You should also let your partner know if you have any worrying health issue. This also goes for any mental disorder which could make your life other than conventional. Problems like these could include asthma, diabetes, OCD, PTSD, or anything similar. Not all of these problems are always apparent. Once cannot expect the other person to be willing to deal with them after marriage. Hence, it’s better to air everything out and get it over with.
3. Handle Life Separately
This might seem like a bit of a contradiction, but see if you can make it separately. Marriage is a good thing, but it is also a matter of knowing your own self. Losing yourself in the other person may be great in the honeymoon period. However, every person should know how to stand on their own two feet.
Hence, have a night out with your own friends every once in a while. Or just go out by yourself. See if the two of you can handle those little jealousies and even a brief bout of loneliness. No one wants to be tied down at home every single night and day. Make sure your partner can trust you, and that both of you can have fun without the other.
You may be forced to live separately on a temporary basis when it comes to business trips, etc. IF and when that happens, you do not want to become a clingy and scared mess.
Rather, you want to be a beacon of support and strength for your partner. You would also expect them to do the same for you.
2. Learn How to Apologize
We mentioned fighting at the very beginning.
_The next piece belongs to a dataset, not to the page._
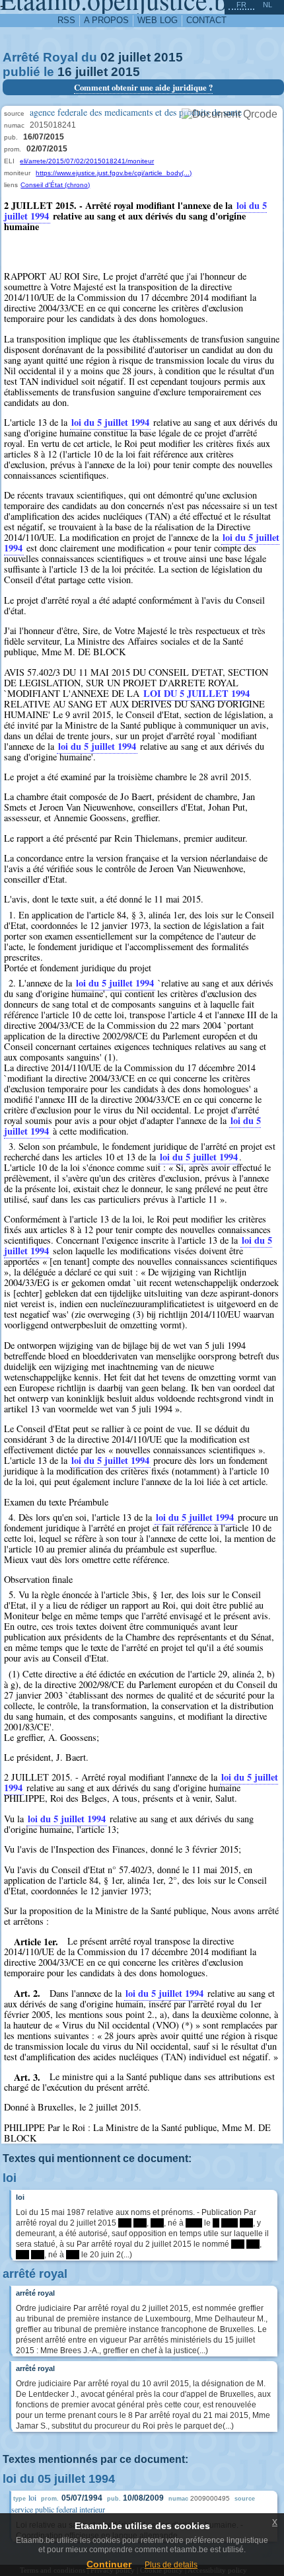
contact (206, 20)
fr (241, 5)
One should also learn how to make up after a fight and apologize in an adult way. You also need to make sure that your partner would do the same. If either has trouble apologizing and admitting their wrong, there may be some ego problem here.
There’s nothing wrong with admitting a wrong. If you’ve got a partner who could see their own errors, you’ve struck gold!
1. Consider Compromise
Both of you should share your values and how far you’re willing to compromise them. For instance, you may love celebrating religious holidays. However, your partner may value a more secular form of celebrating the season. The two of you would have to reach some sort of middle point your marriage is going to last. Of course, this becomes even more important if you come from different religions, cultures, or areas.
However, it is highly important to know that you can also stand up for yourself. This means that some of your values are not up for compromise. For instance, you may hate lying and cheating, so make this very clear right in the beginning. Talk about dealbreakers and whether you can agree on certain issues. It may seem irrelevant at first, but lifelong values are harder to crush than you think.